大嫌いの先にあるもの

「あ、あの、黒須……」

お見合いの事、ちゃんと言わなきゃ。変な誤解されたくない。
そう思うのに、見つめる黒須の目がどんどん険しくなってきて言葉が出て来ない。

「あのね、あの……」
「何?」

声は優しいけど、こっちを見る目が怖い。
黒須の手料理を納めた胃袋が緊張して、冷たくなっていく。

早く謝らなきゃ。
早く、何か言わなきゃ……。

「あの男と会った事はそんなに言いづらい事?そういえば親し気だったな。手なんか繋いでいて。もしかして彼氏?」

彼氏って言葉が胸をえぐった。
黒須からそんな言葉が出るなんて酷い。私が好きな人は一人なのに。

「違う、そんなんじゃ」
「前に言ってたじゃないか。
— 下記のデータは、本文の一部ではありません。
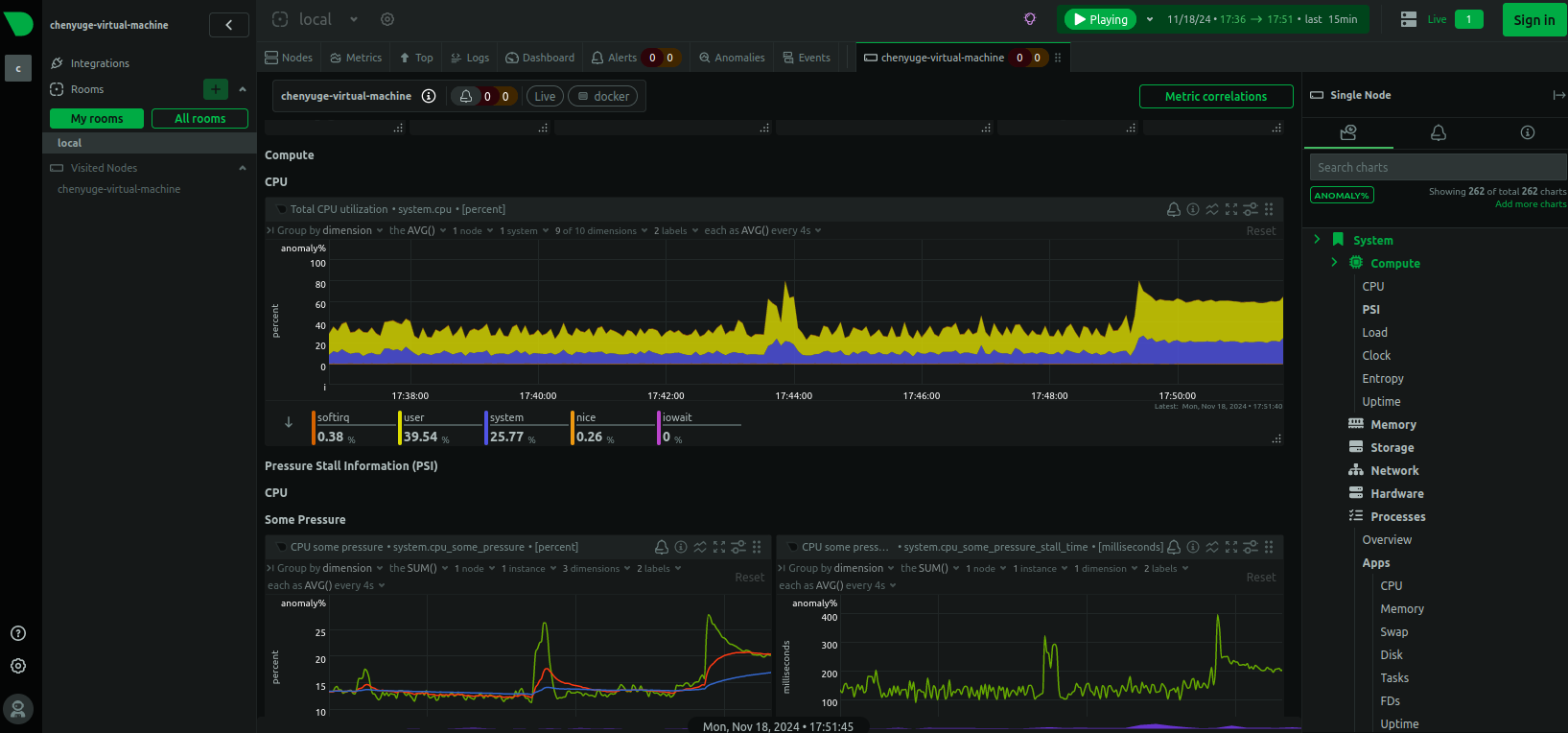Click the info icon beside the chenyuge-virtual-machine title
This screenshot has height=733, width=1568.
point(429,96)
恋人の一人ぐらいいるって」

あっ……。

言ったかも。

恋を知らなきゃ大人になれないよって、黒須に言われたのが、なんか悔しくて。

目が合うと、失望したように黒須がため息をついた。

「本当に恋人なのか?」
「ち、違うよ」
「じゃあ彼は何?」

黒い瞳がさらに厳しくなっていく。そんな目で見られた事ないから怖い。

「彼は……」

お見合い相手。そう口にしようとしたタイミングでテーブルの上の私のスマホが鳴った。

今はそれ所じゃない。

「黒須、彼はね」
「出た方がいい」

黒須が私の言葉を遮るように言い、スマホを差し出した。
画面を見ると“父”と出ていた。